Implementing Zero Trust: Expert Insights on Key Security Pillars and Prioritization in Digital Transformation

As organizations continue to embrace digital transformation, the need for robust cybersecurity strategies has never been more critical. This paper explores the Zero Trust Architecture (ZTA) as a contemporary cybersecurity framework that addresses the challenges posed by increasingly interconnected systems. Zero Trust (ZT) operates under the principle of “never trust, always verify,” ensuring that every access request is thoroughly authenticated, regardless of the requester’s location within or outside the network. However, implementing ZT is a challenging task, requiring an adequate roadmap to prioritize the different initiatives in agreement with company culture, exposure and cyber posture.

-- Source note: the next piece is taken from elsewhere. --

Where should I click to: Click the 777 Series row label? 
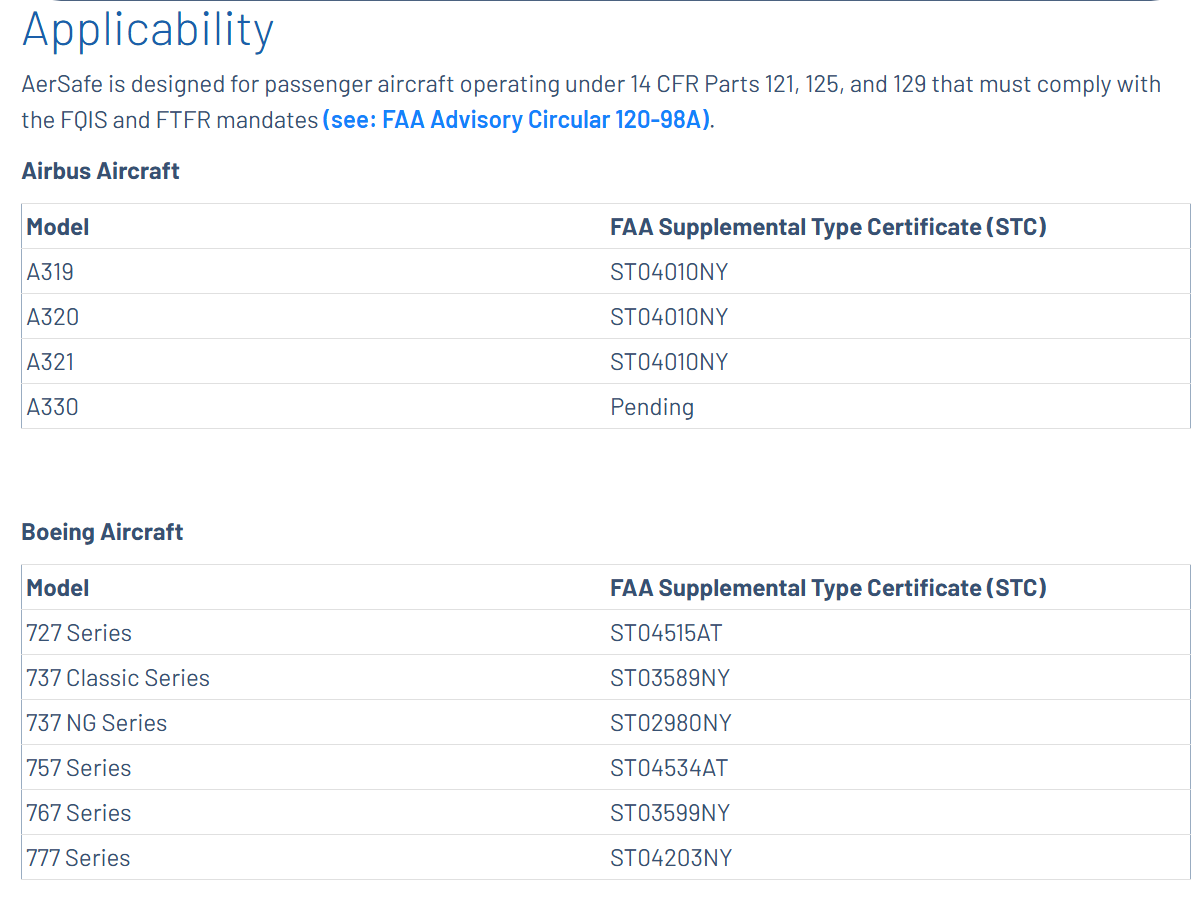pos(79,858)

We apply multi-criteria decision analysis (MCDA) to evaluate the relative importance of various components within a ZT framework, using the Incomplete Analytic Hierarchy Process (IAHP). Expert opinions from professionals in cybersecurity and IT governance were gathered through structured questionnaires, leading to a prioritized ranking of the eight key ZT pillars, as defined by the Cybersecurity and Infrastructure Security Agency (CISA), Washington, DC, USA, along with a prioritization of the sub-elements within each pillar. The study provides actionable insights into the implementation of ZTA, helping organizations prioritize security efforts to mitigate risks effectively and build a resilient digital infrastructure. The evaluation results were used to create a prioritized framework, integrated into the ZEUS platform, developed with Teleconsys S.p.A., to enable detailed assessments of a firm’s cyber partner regarding ZT and identify improvement areas. The paper concludes by offering recommendations for future research and practical guidance for organizations transitioning to a ZT model.